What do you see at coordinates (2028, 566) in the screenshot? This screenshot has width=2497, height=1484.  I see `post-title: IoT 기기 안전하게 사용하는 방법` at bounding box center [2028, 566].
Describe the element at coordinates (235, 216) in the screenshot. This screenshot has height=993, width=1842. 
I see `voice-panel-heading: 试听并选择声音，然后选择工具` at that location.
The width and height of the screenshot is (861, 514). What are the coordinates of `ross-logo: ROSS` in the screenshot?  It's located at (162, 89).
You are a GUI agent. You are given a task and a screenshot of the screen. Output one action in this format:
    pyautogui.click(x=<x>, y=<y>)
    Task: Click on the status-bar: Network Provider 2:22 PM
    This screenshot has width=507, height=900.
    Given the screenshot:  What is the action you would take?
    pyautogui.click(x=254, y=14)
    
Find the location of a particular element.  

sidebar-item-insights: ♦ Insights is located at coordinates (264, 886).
===============
Action item:
Reformat every line of all the items above into a Markdown table with the columns Row and Line, numbering the rows and omitting blank lines.

Exercise answer:
| Row | Line |
|---|---|
| 1 | What do you see at coordinates (2028, 566) in the screenshot? This screenshot has width=2497, height=1484.  I see `post-title: IoT 기기 안전하게 사용하는 방법` at bounding box center [2028, 566]. |
| 2 | Describe the element at coordinates (235, 216) in the screenshot. This screenshot has height=993, width=1842.  |
| 3 | I see `voice-panel-heading: 试听并选择声音，然后选择工具` at that location. |
| 4 | The width and height of the screenshot is (861, 514). What are the coordinates of `ross-logo: ROSS` in the screenshot?  It's located at (162, 89). |
| 5 | You are a GUI agent. You are given a task and a screenshot of the screen. Output one action in this format: |
| 6 |     pyautogui.click(x=<x>, y=<y>) |
| 7 |     Task: Click on the status-bar: Network Provider 2:22 PM |
| 8 |     This screenshot has width=507, height=900. |
| 9 |     Given the screenshot:  What is the action you would take? |
| 10 |     pyautogui.click(x=254, y=14) |
| 11 | Find the location of a particular element.   |
| 12 | sidebar-item-insights: ♦ Insights is located at coordinates (264, 886). |